[Dataset entries]
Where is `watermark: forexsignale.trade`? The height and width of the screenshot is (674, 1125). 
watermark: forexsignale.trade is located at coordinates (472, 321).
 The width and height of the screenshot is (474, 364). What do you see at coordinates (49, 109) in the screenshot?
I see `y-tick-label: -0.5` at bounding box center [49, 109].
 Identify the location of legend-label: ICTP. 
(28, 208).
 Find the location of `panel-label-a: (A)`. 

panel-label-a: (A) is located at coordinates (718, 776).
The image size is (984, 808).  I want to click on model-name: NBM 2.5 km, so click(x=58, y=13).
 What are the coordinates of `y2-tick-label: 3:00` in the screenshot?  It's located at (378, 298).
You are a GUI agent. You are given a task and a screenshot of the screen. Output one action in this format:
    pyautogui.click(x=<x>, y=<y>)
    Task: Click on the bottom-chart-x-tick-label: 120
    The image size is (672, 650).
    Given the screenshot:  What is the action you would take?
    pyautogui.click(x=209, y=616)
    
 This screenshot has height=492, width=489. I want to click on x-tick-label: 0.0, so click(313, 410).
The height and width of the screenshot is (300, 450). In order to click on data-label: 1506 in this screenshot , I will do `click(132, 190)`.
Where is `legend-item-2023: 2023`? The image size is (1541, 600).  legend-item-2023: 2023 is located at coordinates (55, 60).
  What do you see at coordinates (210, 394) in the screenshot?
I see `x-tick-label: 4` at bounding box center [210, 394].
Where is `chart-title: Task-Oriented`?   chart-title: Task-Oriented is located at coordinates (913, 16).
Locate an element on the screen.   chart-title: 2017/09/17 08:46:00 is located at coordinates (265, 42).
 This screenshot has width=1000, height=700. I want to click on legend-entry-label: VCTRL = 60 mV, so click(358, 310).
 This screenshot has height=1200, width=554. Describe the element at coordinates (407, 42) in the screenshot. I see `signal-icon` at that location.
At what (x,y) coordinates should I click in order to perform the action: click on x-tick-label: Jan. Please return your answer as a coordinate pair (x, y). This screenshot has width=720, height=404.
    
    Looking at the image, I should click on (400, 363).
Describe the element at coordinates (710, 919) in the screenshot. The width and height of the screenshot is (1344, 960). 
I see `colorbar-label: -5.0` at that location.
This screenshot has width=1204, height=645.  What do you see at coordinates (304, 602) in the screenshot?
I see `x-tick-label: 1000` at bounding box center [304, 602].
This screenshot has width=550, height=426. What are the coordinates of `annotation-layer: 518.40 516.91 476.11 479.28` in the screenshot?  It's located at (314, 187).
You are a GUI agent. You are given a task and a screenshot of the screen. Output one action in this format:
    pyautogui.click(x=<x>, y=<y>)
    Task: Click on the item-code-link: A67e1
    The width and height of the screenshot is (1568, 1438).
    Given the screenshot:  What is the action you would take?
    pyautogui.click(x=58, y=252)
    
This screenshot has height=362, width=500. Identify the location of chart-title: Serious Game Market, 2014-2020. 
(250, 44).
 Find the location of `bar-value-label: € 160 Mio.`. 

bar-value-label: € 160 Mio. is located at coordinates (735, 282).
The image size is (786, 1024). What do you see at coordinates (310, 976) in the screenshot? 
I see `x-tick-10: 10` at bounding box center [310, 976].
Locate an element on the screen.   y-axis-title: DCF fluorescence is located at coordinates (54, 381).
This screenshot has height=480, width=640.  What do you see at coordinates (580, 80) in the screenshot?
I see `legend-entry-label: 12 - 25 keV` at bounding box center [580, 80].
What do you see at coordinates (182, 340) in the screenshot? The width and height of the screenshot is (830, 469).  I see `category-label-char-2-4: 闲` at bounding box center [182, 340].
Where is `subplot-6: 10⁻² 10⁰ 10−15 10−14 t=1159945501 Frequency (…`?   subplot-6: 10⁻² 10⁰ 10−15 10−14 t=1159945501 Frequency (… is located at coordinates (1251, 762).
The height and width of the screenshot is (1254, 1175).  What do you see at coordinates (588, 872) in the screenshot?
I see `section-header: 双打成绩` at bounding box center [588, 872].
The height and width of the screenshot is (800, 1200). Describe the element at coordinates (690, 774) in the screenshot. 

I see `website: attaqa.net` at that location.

*What is required*
Arrange the lines of the records as a Markdown table with the columns "Row" and "Line," starting at the line that contains "The height and width of the screenshot is (800, 1200)." and ending at the end of the records, and omit blank lines.

*Exercise response*
| Row | Line |
|---|---|
| 1 | The height and width of the screenshot is (800, 1200). Describe the element at coordinates (690, 774) in the screenshot.  |
| 2 | I see `website: attaqa.net` at that location. |